▶ **PROBLEM REQUIREMENTS**: Quote the records below word for word, please, from the very first line through the one that contains "Task: Click Return to workspace button", and nothing beyond it.

▶ **INPUT**:
-=-=-
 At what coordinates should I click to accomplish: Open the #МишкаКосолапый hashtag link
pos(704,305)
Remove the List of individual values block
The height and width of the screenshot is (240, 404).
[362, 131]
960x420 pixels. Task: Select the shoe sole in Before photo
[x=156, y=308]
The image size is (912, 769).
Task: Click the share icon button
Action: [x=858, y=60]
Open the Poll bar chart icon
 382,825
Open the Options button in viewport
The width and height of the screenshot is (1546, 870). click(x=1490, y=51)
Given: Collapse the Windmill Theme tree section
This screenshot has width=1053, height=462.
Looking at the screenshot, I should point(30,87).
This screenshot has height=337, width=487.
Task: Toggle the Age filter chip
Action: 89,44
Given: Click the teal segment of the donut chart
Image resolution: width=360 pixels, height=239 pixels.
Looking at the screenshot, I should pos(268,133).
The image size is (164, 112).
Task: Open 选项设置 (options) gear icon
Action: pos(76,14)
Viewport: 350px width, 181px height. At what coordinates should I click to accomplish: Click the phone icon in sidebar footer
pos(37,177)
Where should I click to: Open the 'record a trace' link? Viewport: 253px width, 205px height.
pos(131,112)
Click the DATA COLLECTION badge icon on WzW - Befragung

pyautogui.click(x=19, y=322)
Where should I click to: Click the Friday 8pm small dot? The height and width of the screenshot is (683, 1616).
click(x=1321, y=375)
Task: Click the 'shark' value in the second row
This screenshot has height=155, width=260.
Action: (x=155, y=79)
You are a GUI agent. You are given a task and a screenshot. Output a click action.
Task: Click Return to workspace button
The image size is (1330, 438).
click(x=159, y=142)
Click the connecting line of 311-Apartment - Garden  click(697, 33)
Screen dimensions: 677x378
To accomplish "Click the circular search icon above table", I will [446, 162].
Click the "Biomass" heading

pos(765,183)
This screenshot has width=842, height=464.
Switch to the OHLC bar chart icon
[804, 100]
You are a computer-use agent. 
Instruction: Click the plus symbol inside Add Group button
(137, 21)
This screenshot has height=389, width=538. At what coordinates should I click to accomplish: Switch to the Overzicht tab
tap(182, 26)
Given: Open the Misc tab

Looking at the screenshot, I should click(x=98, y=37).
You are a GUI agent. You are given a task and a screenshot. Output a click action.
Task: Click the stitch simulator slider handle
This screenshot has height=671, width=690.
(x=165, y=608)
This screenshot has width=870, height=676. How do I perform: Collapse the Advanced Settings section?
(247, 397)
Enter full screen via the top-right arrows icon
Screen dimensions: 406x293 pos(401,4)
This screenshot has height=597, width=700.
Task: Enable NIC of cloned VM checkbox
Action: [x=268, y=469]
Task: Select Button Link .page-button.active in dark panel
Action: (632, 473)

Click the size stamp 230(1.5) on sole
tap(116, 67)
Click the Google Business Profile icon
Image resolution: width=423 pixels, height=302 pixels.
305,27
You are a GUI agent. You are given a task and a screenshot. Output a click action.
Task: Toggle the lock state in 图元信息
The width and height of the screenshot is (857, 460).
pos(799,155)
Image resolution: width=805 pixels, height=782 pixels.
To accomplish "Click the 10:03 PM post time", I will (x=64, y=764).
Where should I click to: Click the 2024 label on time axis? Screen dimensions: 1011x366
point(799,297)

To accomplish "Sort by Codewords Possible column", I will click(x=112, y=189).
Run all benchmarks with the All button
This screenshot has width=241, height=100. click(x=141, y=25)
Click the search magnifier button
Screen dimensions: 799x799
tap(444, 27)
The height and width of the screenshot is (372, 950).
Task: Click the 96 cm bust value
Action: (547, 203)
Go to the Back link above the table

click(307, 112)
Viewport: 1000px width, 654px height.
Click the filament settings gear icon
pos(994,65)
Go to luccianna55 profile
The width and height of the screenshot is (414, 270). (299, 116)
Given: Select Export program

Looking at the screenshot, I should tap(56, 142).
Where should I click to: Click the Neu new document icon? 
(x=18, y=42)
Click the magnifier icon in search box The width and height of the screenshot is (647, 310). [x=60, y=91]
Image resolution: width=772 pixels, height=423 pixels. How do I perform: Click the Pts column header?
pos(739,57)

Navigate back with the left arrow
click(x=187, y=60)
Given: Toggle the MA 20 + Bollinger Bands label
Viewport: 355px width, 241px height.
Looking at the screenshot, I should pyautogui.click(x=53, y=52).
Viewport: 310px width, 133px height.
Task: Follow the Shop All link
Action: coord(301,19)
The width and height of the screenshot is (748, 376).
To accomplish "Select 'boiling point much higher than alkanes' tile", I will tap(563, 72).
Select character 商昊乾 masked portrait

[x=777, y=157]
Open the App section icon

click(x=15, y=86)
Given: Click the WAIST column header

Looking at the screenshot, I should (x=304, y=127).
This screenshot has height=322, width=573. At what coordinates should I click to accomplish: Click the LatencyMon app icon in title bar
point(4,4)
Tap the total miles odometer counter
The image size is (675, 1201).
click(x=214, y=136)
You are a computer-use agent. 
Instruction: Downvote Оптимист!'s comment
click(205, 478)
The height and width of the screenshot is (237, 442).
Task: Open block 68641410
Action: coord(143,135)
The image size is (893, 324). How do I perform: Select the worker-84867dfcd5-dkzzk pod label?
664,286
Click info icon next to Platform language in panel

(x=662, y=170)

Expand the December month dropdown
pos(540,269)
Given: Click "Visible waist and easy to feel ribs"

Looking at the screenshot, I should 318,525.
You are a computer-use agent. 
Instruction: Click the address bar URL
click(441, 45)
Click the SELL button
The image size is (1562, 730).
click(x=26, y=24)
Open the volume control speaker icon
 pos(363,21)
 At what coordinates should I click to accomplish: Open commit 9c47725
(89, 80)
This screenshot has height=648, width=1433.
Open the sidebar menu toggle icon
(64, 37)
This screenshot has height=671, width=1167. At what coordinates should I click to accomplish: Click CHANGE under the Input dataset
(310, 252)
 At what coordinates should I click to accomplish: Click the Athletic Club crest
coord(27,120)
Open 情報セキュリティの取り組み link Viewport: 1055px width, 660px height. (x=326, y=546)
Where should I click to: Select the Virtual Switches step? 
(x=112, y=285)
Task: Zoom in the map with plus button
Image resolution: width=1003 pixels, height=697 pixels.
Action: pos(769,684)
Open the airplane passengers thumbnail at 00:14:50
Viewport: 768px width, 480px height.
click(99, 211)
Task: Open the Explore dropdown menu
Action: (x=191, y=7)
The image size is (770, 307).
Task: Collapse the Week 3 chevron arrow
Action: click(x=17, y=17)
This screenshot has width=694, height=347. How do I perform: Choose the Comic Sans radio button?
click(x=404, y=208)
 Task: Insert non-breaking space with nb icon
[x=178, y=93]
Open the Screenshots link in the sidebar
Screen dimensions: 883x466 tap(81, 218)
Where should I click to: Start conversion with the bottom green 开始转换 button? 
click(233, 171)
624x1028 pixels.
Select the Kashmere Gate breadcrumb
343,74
-=-=-
▶ **WRITTEN REPLY**:
 At what coordinates should I click to accomplish: Open the #МишкаКосолапый hashtag link
pos(704,305)
Remove the List of individual values block
The height and width of the screenshot is (240, 404).
[362, 131]
960x420 pixels. Task: Select the shoe sole in Before photo
[x=156, y=308]
The image size is (912, 769).
Task: Click the share icon button
Action: [x=858, y=60]
Open the Poll bar chart icon
 382,825
Open the Options button in viewport
The width and height of the screenshot is (1546, 870). click(x=1490, y=51)
Given: Collapse the Windmill Theme tree section
This screenshot has width=1053, height=462.
Looking at the screenshot, I should point(30,87).
This screenshot has height=337, width=487.
Task: Toggle the Age filter chip
Action: 89,44
Given: Click the teal segment of the donut chart
Image resolution: width=360 pixels, height=239 pixels.
Looking at the screenshot, I should pos(268,133).
The image size is (164, 112).
Task: Open 选项设置 (options) gear icon
Action: pos(76,14)
Viewport: 350px width, 181px height. At what coordinates should I click to accomplish: Click the phone icon in sidebar footer
pos(37,177)
Where should I click to: Open the 'record a trace' link? Viewport: 253px width, 205px height.
pos(131,112)
Click the DATA COLLECTION badge icon on WzW - Befragung

pyautogui.click(x=19, y=322)
Where should I click to: Click the Friday 8pm small dot? The height and width of the screenshot is (683, 1616).
click(x=1321, y=375)
Task: Click the 'shark' value in the second row
This screenshot has height=155, width=260.
Action: (x=155, y=79)
You are a GUI agent. You are given a task and a screenshot. Output a click action.
Task: Click Return to workspace button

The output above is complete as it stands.